Whatever happened to the EMH bullshit?  You know, the lassez-faire line spewed by "free Market" advocates that the Market is all knowing and self-correcting?  Where are these asshats?  Art Laffer?  When do any holders of SRS (which is down this morning on this wonderful news, BTW) get a bailout for trying to live in economic reality?  This is how the Market dies.

 

reading's picture

It's already dead they just haven't pulled the plug on life support.  It's only the machines breathing for the patient now.

Blankman's picture

"the CRE Act will provide the opportunity for additional lending capacity that will help stimulate lending to small businesses, job formation and economic growth in communities across the country."

It sounds to me like the typical political cat call of "What about the children", instead its "What about the small business".  What a load of shit.  This bill will not increase small business lending, job formation or any form of economic growth.  All it will do is allow banks to breathe one more breath before round two of the residential mortgage implosion kicks in next year.  Same dance next year.

vote_libertarian_party's picture

This bail out will be an amendment to an amendment to a military bill so nobody will vote against it.

Caviar Emptor's picture

QE2 or, literally, bust. Bust for CRE and regional banks, bust for states and pensions, bust for equity mutual funds, bust for for stock indices, bust for GM IPOs, bust for discretionary spending and retailers.....

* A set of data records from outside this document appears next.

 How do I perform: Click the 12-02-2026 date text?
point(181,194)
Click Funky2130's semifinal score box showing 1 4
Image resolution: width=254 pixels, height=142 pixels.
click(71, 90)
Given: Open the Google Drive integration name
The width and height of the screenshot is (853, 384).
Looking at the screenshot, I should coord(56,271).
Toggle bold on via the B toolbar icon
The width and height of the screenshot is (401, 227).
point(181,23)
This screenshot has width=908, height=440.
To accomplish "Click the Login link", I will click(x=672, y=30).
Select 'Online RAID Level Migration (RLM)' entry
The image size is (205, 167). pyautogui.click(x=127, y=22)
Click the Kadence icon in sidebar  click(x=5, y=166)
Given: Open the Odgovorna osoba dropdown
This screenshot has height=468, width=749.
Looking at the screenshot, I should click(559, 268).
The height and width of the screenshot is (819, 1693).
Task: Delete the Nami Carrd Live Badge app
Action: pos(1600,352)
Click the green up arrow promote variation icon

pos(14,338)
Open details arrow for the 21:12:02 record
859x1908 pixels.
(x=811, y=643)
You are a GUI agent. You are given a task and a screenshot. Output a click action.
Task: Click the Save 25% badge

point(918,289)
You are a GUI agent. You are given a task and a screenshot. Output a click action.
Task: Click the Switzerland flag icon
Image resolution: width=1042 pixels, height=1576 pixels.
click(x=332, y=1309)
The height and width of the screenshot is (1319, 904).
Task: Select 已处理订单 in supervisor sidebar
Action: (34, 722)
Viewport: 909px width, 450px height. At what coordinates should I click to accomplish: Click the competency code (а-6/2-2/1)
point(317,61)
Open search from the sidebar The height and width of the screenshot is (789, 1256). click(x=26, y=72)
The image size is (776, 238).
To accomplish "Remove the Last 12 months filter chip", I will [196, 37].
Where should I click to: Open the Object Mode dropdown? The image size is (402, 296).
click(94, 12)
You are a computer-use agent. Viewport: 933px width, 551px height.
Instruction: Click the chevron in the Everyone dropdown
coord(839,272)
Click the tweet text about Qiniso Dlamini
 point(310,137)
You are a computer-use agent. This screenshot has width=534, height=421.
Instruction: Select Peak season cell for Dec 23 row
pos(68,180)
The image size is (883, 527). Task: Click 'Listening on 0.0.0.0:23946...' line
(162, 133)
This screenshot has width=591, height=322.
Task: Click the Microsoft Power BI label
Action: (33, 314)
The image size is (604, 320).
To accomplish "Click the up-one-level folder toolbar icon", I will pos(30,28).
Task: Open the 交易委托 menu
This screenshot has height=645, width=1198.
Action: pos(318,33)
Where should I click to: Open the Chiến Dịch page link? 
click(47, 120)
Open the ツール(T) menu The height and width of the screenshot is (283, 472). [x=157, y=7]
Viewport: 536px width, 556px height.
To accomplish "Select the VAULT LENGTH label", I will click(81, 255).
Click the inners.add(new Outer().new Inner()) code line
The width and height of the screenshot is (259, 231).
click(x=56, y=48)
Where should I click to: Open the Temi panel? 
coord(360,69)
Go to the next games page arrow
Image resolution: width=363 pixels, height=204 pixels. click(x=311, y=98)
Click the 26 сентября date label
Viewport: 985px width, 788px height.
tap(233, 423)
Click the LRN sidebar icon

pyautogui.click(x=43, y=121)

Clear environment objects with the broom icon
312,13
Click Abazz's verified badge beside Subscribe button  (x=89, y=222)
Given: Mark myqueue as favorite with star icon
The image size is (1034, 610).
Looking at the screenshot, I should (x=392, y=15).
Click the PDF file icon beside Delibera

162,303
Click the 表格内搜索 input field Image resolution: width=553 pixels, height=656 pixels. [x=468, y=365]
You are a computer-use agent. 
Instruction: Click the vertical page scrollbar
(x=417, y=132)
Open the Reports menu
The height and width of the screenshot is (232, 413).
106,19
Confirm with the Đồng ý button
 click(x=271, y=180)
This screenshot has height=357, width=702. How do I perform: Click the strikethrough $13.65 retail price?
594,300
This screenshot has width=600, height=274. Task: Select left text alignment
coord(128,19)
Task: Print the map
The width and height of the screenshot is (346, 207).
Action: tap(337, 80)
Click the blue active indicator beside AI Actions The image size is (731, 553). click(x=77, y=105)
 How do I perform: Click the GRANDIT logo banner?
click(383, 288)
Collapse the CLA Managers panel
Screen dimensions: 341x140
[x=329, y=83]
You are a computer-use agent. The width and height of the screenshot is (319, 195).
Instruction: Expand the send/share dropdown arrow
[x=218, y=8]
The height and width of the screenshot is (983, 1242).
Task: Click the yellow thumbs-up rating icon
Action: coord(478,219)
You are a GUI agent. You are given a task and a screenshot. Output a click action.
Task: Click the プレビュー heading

And no chance that the solution will be cutbacks, austerity, belt tightening, taxes, low growth and nose to the grindstone. This is the Me Generation we're talking about. Plus the entitled, jaded offspring of the Me Generation who fully expect that the Money Tree is their birthright. We are all too big to fail once we get full enough of ourselves!

StychoKiller's picture

Sorry, the gravity of a black hole does indeed suck, but it's a law of Nature -- Congress (and the Fed) cannot violate law(s) of Nature (for very much longer!)

QQQBall's picture

The looting in broad daylight continues.

twotraps's picture

What would a bank do?  What would Goldman do?? They would lend to anyone that needed it under the CAT program....Crazy-Ass-Terms.  Need a loan, simple, what have you got?  What can you pay?  What kind of collateral do you have?      Unfortunately, most people had previously earned an exemption to CAT program through an effective lobby campaign, so although the program exists for this very purpose, it will not be enforced and someone will get free money for their problems.  One more example of the entire govt/economy revealing itself as a complete circus.

old_turk's picture

This legislation will enable banks to convert troubled loans into performing assets through modest tax incentives to attract new equity capital to existing commercial real estate projects.

 

And where, pray tell, is the source of this 'new equity capital'?  China?  Middle East?

 

Please.  No one throws cash down a rat hole, excepting the Fed.

QQQBall's picture

Dear,

International Council of Shopping Centers
National Multi Housing Council
National Apartment Association
National Association of Realtors®
Institute of Real Estate Management
CCIM Institute
Associated General Contractors
Society of Industrial and Office REALTORS®

 

Get off your fucking knees!

 

Signed,

QBz

Rogerwilco's picture

Given the sad situation and looming collapse of property values, I wondered why the CRE people were so quiet. This explains it -- a slimy-ass amendment, and my Congressman will vote for it.

TuesdayBen's picture

I'm about done sharpening the final tine.

ella's picture

Social the debts and privatize the profits... The rich love American socialism.  What a farce.  And to top it all off while they suck out taxpayers dollars, they refuse to pay a reason tax. 

dark pools of soros's picture

i like the idea of a 'reason tax'

 

 

mark mchugh's picture

To expand our your thought, Social the debts and loot the society.  It's not even worth pretending any of this is profitable anymore.